Related papers: Manifold learning with approximate nearest neighbors

Manifold learning with approximate nearest neighbors

URL: http://arxiv.org/abs/2103.11773v1
Date: Mon, 22 Feb 2021 12:04:23 GMT
Title: Manifold learning with approximate nearest neighbors
Authors: Fan Cheng, Rob J Hyndman, Anastasios Panagiotelis
Abstract summary: We use a broad range of approximate nearest neighbor algorithms within manifold learning algorithms and evaluate their impact on embedding accuracy. Via a thorough empirical investigation based on the benchmark MNIST dataset, it is shown that approximate nearest neighbors lead to substantial improvements in computational time. This application demonstrates how the proposed methods can be used to visualize and identify anomalies and uncover underlying structure within high-dimensional data.

+++

Problems and tasks:
**A.** Answer from the paper summary:
(i) On which benchmark dataset is the empirical investigation based?
(ii) What date is given for the paper?
(iii) In what do approximate nearest neighbors lead to substantial improvements?
**B.** Rewrite the stretch of the paper summary from "Related papers: Manifold" through "within high-dimensional data.", swapping "computational time" for "processing time".
The data after this point are separate material, apart from the paper summary.

Dataset content:
+++

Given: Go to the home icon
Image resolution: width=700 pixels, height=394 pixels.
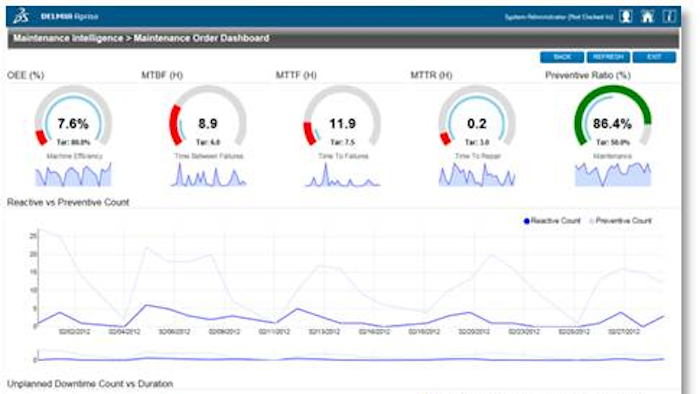Looking at the screenshot, I should (x=647, y=17).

+++

Answers:
**A.**
(i) The MNIST dataset.
(ii) Mon, 22 Feb 2021.
(iii) Computational time.

**B.**
Related papers: Manifold learning with approximate nearest neighbors

Manifold learning with approximate nearest neighbors

URL: http://arxiv.org/abs/2103.11773v1
Date: Mon, 22 Feb 2021 12:04:23 GMT
Title: Manifold learning with approximate nearest neighbors
Authors: Fan Cheng, Rob J Hyndman, Anastasios Panagiotelis
Abstract summary: We use a broad range of approximate nearest neighbor algorithms within manifold learning algorithms and evaluate their impact on embedding accuracy. Via a thorough empirical investigation based on the benchmark MNIST dataset, it is shown that approximate nearest neighbors lead to substantial improvements in processing time. This application demonstrates how the proposed methods can be used to visualize and identify anomalies and uncover underlying structure within high-dimensional data.